Farmers warn that food production is falling as the sector struggles to maintain crop yields despite record rainfall and crushing input costs while navigating the transition to a new agricultural subsidy system.

“Simply thinking we can get our way out of this problem is naive at best and stupid at worst,” said new NFU president Tom Bradshaw, who succeeded Minette Batters earlier this year. Speaking at the launch of the annual NFU farmer confidence survey, he added that the government had taken food security for granted.

Farmers’ business confidence is at its lowest level since the NFU began surveying the measure in 2010. In the survey of almost 800 farmers and producers published on Monday, 65 percent of respondents said their profits were falling or their business was failing would survive.

Prime Minister Rishi Sunak has pledged to maintain the proportion of home-grown food consumed in the UK at current levels of 60 percent in a bid to win over rural communities ahead of a general election expected this year.

However, struggling farmers fear that government policies will have the opposite of the desired effect. 86 percent of farmers surveyed said that withdrawing from EU subsidies would have a negative impact on their business. The government has replaced the subsidy with a system that rewards farmers for more environmentally friendly practices.

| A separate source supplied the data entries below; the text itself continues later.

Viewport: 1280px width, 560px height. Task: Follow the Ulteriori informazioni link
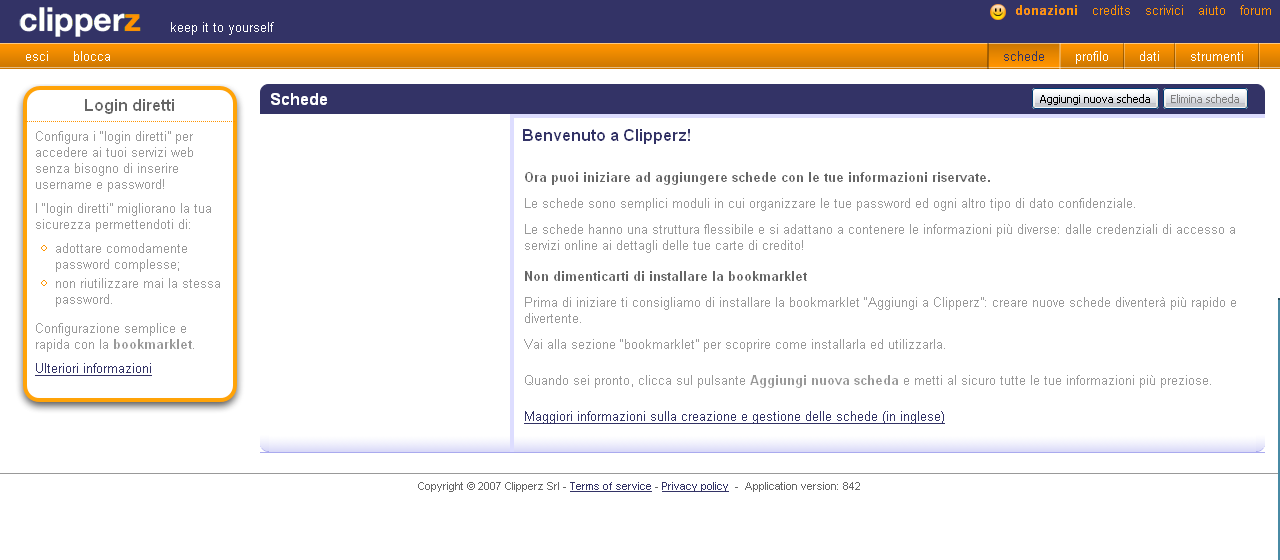[93, 369]
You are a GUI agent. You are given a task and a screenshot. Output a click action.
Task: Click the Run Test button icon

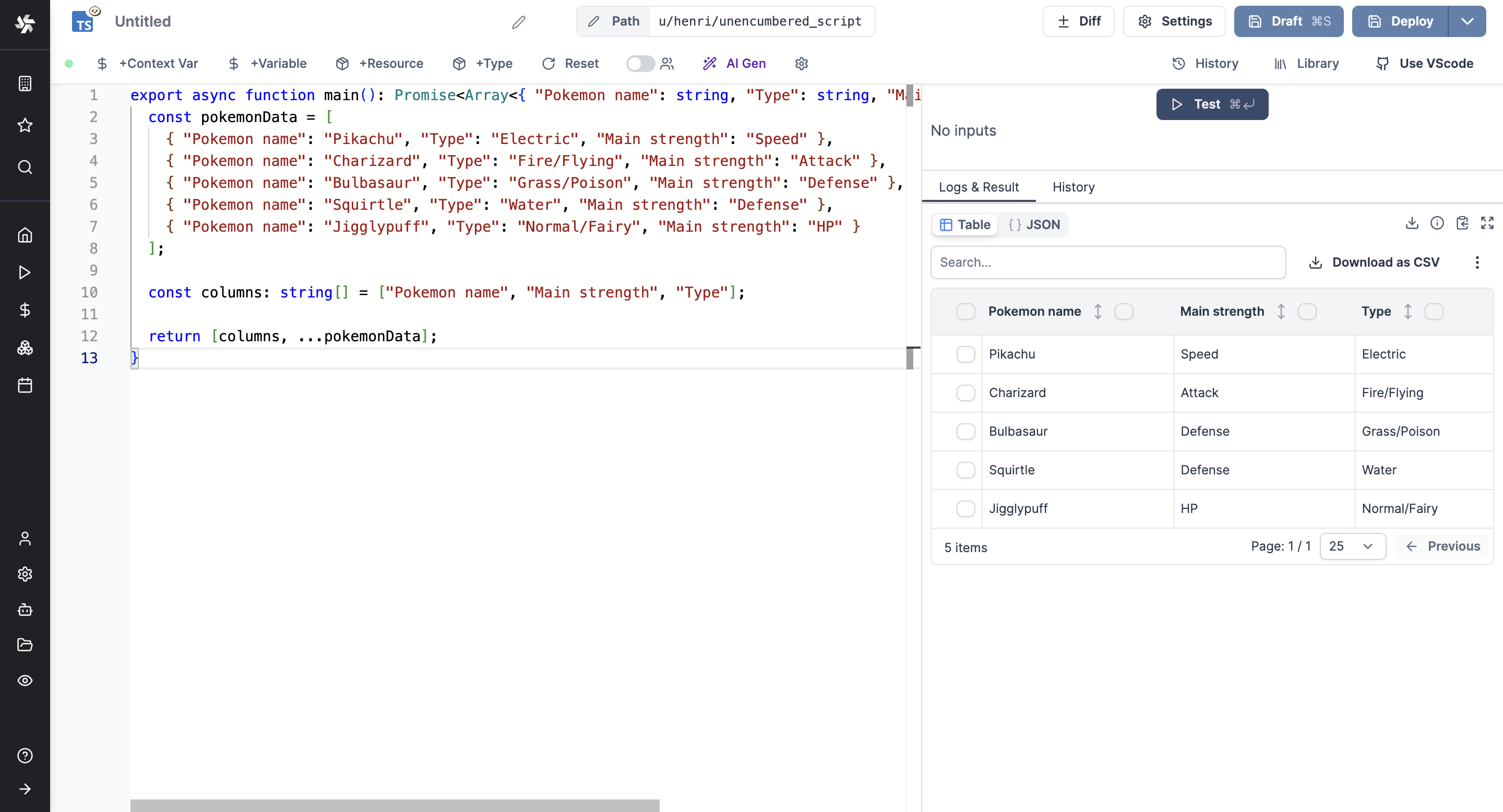pyautogui.click(x=1178, y=104)
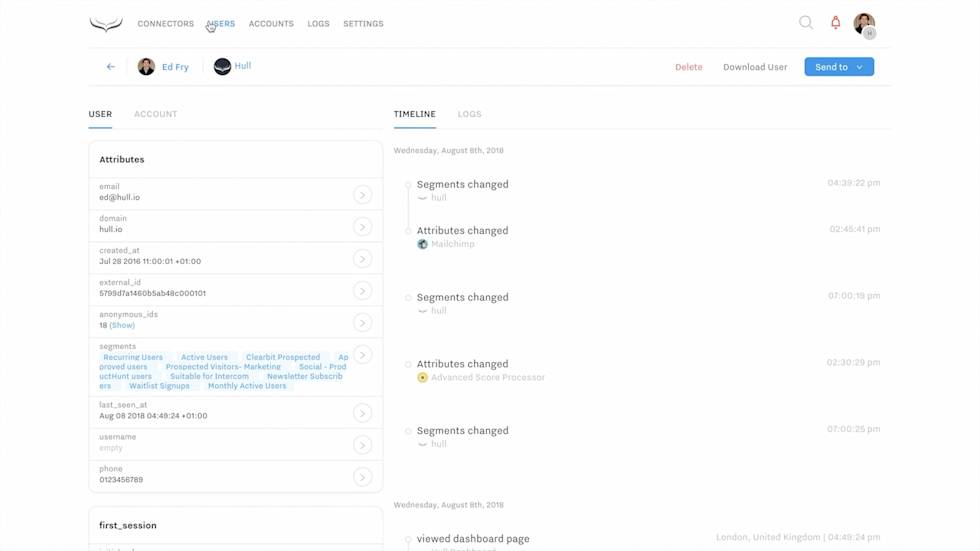Open notifications bell icon
980x551 pixels.
click(835, 23)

“It is inevitable that the [Basic Payment Scheme] The exit has accelerated structural change in the industry,” said Bradshaw.

Ahead of the expected general election later this year, Bradshaw said the rural vote was “winnable” and that farmers were looking for measures that would underpin food production.

The Conservative Party risks losing some of its core rural seats in the general election.

A Survation poll for the Country Land and Business Association (CLA) found that the Conservatives would lose 53 of the 96 rural seats they currently hold and that Labor would gain 51, up from three in 2019.

Column chart showing percentage of crop rated good or excellent.  The quality of the harvest has declined sharply due to record rainfall

Victoria Vyvyan, CLA president, said rural communities are “politically homeless” for the first time in a generation. “After decades of economic neglect, it is no surprise that there is a change in mood in the countryside,” she said, commenting on the results of local elections last week. “Tory losses show traditional loyalties no longer apply.”

8,000 farms have closed since 2019, a decline of more than 5 percent to 141,000, according to official statistics, as farmers who have failed to maintain profitability have sold to larger farms with capital to invest in technology Invest in increasing efficiency.

“These family businesses are the heart of our rural economy. If we lose the family farm, we’ll never get it back,” Bradshaw said.

Food production, meanwhile, has been affected by extreme weather conditions caused by climate change. England has just experienced its wettest 18 months since 1836, with swathes of agricultural land flooded and farmers struggling to harvest or plant new crops.

According to the Agricultural and Horticultural Development Board, an advisory body, only 45 percent of winter wheat was in good condition at the end of April, compared to 88 percent in April last year.

A survey of this year’s harvest so far in March showed that the area under cultivation fell by 15 percent for wheat and 22 percent for barley compared to last year. However, due to persistent rain, this number will be even higher in the next survey, the AHDB said.